Simply explained techcnical reason - petrol engines develop their power and all important torque at much higher revs, a diesels torque is invariably higher for a given size of engine and comes in at low revs, as low as 1800rpm in some cases which makes them ideal for that "slogging grunt" that is so useful for load pulling.

The new Santa Fe has a 2.2 CRD engine and has been higly praised in the press but even the old model with the 2.0 diesel engine would perform a deal better than your 2.0 petrol Trajet.

To give you a working example I used to tow with a 200 plus BHP V6 petrol Shogun - it was an ace towcar but screamed it's head off on hills and even changed down on motorway inclines when towing. OK the pace was still there but with the engine revving to about 4000 rpm to maintain 60 mph on an inclne it was not ideal.

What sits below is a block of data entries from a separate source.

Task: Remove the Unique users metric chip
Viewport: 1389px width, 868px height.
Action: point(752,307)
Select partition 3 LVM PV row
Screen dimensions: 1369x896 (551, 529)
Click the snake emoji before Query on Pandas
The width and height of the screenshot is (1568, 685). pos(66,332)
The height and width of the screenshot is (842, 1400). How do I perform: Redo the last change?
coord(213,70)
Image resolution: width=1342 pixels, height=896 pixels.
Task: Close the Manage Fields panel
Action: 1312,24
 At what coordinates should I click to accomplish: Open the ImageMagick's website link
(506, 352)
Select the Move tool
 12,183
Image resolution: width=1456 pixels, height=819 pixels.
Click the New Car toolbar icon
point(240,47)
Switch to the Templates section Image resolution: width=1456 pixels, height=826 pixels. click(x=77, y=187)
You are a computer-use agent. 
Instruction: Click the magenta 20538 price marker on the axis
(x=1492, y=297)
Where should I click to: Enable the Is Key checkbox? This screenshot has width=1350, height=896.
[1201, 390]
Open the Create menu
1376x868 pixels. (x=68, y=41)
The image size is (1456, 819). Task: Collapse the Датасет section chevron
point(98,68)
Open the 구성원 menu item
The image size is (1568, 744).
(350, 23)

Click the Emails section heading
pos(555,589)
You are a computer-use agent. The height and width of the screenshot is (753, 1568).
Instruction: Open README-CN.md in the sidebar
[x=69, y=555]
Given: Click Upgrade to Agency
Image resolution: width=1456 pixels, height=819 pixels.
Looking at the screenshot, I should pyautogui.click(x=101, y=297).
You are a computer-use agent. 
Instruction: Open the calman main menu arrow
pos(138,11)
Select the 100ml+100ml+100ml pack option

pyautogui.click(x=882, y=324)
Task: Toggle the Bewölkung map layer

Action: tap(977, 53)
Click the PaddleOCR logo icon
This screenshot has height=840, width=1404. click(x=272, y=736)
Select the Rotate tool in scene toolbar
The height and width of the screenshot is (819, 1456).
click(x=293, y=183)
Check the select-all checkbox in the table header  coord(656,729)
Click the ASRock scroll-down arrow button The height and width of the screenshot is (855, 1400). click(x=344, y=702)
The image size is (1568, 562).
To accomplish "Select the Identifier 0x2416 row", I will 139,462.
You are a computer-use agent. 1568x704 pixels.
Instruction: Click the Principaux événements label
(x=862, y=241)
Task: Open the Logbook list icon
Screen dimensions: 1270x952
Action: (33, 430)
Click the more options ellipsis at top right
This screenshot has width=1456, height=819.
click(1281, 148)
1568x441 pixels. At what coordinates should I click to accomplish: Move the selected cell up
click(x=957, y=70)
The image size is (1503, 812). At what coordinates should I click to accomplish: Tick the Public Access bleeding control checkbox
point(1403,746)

Everyone told me that for a Big van the Isuzu Trooper 3.1 diesel was the one to have and so I swapped. Oh boy the difference was amazing - although it only has 110 BHP the torque is mountainous and comes in below 2000 rpm, the thing has so much grunt you could use it to pull tree stumps out.

Now with a van at 60mph you see a cool 2200 RPM and nothing much slows progress - on a long steep incline speed may drop to 55 but flick it out of overdrive and up it goes again to 60.